Quote the records word for word, beginning with the line containing "Switch to the Tasks tab" and continuing through the line containing "Select the 沙岩墙".

● **MATERIAL FOR THIS TASK**:
────────

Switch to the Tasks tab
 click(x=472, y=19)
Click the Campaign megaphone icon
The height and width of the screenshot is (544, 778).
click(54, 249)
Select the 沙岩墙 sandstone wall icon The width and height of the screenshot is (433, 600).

────────

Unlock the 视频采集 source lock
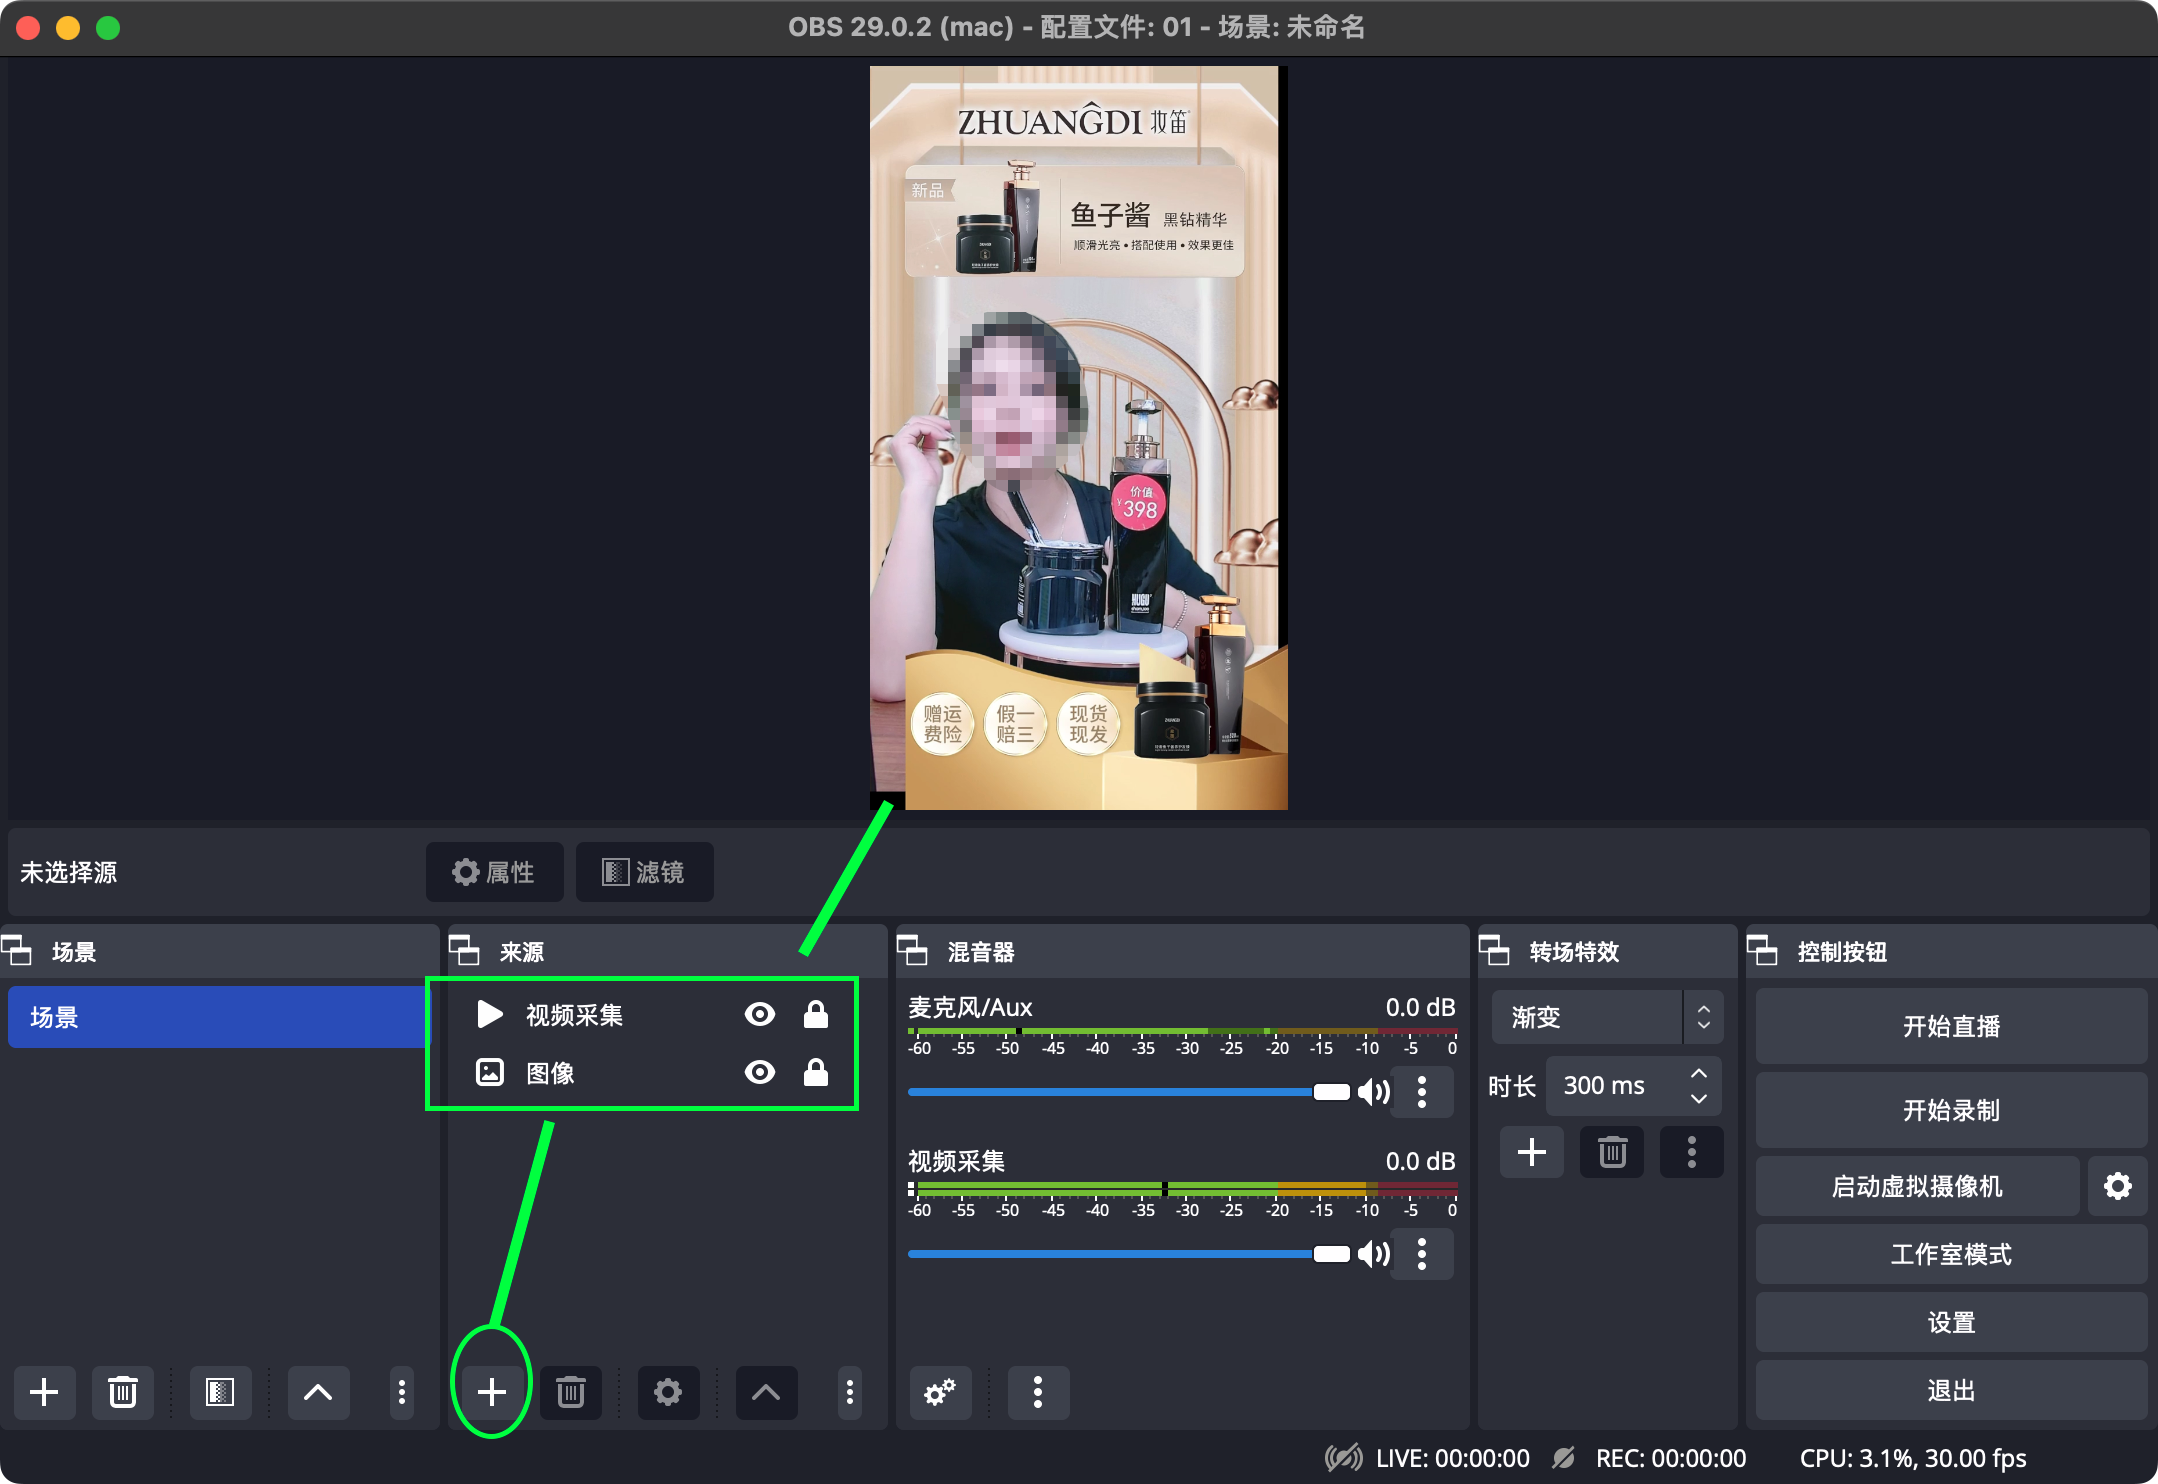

────────

● **SOLUTION TO THE EXERCISE**:
Switch to the Tasks tab
 click(x=472, y=19)
Click the Campaign megaphone icon
The height and width of the screenshot is (544, 778).
click(54, 249)
Select the 沙岩墙 sandstone wall icon The width and height of the screenshot is (433, 600).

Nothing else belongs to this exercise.